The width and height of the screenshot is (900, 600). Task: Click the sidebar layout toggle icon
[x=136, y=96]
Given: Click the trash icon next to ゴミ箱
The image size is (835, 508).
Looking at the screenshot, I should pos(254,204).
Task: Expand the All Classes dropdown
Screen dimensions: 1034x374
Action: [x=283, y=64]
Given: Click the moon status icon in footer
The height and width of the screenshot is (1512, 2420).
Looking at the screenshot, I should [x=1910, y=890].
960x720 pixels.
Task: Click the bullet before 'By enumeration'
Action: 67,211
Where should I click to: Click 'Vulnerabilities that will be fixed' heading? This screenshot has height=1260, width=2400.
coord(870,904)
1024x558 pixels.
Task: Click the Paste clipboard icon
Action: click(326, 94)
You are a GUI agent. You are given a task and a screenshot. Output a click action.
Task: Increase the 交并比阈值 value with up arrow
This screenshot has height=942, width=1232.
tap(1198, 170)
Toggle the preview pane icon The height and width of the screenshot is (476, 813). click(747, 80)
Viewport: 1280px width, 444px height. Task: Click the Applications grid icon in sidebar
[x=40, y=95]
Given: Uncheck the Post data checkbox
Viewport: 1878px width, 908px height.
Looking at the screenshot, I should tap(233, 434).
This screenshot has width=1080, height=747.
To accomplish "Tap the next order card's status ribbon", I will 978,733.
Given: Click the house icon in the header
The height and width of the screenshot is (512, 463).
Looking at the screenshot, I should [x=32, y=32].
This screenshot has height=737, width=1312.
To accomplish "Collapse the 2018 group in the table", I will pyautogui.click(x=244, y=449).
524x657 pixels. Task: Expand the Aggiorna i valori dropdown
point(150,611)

════════

All lines of the entries containing the string "status" must be shown in full.

Given: Click the moon status icon in footer
To accomplish "Tap the next order card's status ribbon", I will 978,733.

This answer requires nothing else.